Reading passage:
(begin)

A library with the Lakehouse Framework

These details have not been verified by PyPI

Project links

Project description

Lakehouse-NS gives you a simple framework to implement your lakehouse based on the Medallion Architecture.

Currently, the frameworks supports the Bronze and Silver layer
It currently, supports Spark. (Tested with Spark 4.0) More engines like Daft or Polars are in the backlog
Currently, it supports Delta Lake as lakehouse format
The framework will also be extended step by step with more baseline logic

Some import links:

"Homepage" = "https://github.com/datanikkthegreek/lakehouse-docu"
"API Referance" = "https://datanikkthegreek.github.io/lakehouse-docu/"
"Samples" = "https://github.com/datanikkthegreek/lakehouse-docu/tree/main/samples"
"Source" = "https://github.com/datanikkthegreek/lakehouse"
"Issues" = "https://github.com/datanikkthegreek/lakehouse-docu/issues"
"Project Planning" = "https://github.com/users/datanikkthegreek/projects/1/views/1"
"Get in touch" = "https://www.linkedin.com/in/dr-nikolaos-servos-nikk-the-greek-a29137b3/"

1. Set-Up

Requires to have installed one of the following:

pyspark and delta-spark
Databricks Connect
Spark and Delta Connect
default spark session on Databricks or Fabric

pip install lakehouse-ns

Also you need to have a catalog set-up and create your bronze, silver and gold schema(s)

That's already it!

2. Get Started

Just import the Bronze, Silver and Gold classes and overwrite the load or transform functions. That's it.

(end)

Listed records:
(begin)

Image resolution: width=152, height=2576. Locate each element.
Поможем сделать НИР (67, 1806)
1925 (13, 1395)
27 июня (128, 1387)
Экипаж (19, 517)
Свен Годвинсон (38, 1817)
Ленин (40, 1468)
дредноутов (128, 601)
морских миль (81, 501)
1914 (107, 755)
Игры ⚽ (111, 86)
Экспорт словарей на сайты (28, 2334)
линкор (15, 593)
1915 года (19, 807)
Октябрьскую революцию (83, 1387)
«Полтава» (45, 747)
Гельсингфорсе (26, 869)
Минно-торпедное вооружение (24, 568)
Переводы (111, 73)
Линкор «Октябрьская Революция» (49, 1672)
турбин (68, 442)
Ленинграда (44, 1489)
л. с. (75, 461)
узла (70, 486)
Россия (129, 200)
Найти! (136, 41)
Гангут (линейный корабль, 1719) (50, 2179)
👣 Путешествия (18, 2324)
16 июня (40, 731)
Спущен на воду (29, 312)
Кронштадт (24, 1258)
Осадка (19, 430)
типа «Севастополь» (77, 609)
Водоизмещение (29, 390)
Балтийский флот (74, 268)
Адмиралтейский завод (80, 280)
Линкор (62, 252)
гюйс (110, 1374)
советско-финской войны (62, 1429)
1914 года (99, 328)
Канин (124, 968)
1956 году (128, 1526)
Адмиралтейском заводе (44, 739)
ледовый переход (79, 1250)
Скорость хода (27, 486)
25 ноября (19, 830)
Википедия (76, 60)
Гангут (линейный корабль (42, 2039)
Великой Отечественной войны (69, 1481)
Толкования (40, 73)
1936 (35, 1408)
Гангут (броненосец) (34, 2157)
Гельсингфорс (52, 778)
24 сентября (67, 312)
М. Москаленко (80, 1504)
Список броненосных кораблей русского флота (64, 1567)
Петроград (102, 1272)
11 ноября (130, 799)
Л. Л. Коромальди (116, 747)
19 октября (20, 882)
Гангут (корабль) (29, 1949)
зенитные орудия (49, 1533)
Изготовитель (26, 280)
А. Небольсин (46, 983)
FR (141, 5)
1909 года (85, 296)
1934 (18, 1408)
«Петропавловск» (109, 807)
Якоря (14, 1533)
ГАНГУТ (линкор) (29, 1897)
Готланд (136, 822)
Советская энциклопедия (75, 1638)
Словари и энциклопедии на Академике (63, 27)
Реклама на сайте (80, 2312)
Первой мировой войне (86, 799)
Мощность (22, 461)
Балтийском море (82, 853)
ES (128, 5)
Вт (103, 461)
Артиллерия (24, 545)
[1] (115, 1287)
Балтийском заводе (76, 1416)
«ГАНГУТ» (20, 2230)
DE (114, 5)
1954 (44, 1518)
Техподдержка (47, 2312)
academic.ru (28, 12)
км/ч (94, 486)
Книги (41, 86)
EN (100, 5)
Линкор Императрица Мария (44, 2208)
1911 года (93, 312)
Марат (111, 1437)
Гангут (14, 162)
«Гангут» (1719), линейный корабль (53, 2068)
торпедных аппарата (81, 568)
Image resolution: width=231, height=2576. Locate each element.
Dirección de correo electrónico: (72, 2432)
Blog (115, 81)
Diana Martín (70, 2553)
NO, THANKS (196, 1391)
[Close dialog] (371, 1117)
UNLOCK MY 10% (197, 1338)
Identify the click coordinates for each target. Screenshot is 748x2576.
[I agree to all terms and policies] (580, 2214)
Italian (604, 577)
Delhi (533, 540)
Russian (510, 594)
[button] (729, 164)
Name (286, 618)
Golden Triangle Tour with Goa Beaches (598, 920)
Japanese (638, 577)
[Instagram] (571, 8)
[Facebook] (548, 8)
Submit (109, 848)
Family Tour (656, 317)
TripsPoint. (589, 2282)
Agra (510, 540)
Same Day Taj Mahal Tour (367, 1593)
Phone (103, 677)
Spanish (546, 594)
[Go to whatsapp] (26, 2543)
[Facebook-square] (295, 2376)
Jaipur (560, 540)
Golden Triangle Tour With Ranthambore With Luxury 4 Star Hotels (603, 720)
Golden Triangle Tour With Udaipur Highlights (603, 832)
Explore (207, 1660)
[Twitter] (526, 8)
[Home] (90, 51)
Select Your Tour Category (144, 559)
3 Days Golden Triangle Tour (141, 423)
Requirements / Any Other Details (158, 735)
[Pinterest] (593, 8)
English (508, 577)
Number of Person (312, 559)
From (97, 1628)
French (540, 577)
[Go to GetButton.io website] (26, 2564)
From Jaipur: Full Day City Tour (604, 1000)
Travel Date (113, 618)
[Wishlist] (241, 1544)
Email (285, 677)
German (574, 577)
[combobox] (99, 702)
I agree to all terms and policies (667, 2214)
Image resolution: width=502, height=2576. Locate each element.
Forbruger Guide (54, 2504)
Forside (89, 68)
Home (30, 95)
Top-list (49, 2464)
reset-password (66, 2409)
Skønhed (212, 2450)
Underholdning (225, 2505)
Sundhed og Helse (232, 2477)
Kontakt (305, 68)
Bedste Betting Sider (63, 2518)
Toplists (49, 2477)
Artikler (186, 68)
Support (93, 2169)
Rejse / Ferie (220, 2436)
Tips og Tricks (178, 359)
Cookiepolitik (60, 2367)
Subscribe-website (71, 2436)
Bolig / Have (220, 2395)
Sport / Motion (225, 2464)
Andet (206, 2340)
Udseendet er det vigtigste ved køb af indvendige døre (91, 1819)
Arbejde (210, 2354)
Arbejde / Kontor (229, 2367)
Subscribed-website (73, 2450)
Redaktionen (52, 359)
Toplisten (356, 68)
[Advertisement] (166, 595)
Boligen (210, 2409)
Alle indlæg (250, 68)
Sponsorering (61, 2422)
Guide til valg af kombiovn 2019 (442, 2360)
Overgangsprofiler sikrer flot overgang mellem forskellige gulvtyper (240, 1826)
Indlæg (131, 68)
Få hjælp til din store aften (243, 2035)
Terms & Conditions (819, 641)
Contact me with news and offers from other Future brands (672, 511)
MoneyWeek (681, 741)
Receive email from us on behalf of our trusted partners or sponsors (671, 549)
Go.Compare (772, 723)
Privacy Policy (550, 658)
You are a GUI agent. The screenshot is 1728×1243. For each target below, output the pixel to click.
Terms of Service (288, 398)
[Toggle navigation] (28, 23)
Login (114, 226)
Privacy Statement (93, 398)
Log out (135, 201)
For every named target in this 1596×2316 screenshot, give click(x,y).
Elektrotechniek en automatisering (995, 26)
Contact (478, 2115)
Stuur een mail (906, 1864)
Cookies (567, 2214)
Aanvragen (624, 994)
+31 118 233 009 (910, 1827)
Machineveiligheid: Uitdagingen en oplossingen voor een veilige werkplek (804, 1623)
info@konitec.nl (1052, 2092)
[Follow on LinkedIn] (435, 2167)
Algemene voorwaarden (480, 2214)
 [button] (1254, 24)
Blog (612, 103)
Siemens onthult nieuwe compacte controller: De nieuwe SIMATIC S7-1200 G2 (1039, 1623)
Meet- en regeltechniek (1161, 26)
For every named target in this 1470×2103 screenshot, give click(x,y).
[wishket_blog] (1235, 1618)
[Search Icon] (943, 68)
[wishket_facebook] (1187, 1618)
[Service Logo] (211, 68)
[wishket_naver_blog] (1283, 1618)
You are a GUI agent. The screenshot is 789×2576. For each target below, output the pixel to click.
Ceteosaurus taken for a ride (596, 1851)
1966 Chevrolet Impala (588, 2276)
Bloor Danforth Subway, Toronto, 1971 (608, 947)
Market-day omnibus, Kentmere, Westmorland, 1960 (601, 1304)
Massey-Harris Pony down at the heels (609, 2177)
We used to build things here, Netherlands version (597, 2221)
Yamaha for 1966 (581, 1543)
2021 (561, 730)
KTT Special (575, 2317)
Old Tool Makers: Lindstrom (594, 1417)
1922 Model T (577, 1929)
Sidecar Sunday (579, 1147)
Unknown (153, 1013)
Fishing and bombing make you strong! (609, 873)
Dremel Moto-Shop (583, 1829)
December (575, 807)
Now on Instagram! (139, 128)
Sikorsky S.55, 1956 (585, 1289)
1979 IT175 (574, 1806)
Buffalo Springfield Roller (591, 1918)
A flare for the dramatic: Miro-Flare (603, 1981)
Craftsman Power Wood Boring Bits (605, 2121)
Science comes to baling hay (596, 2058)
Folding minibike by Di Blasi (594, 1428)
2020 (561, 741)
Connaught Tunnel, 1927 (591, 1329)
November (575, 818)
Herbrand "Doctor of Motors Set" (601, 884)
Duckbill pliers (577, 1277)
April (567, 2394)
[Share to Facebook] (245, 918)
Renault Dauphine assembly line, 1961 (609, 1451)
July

(end)

Exercise set:
1. Using the Lakehouse-NS page, list the name given to each link under "Some import links."
2. Based on the Lakehouse-NS page, explain why the framework cannot yet be used with Daft or Polars.

Outputs by task:
1. Homepage, API Referance, Samples, Source, Issues, Project Planning, Get in touch

2. The page says the framework currently supports only Spark, tested with Spark 4.0. Other engines such as Daft and Polars are still in the backlog.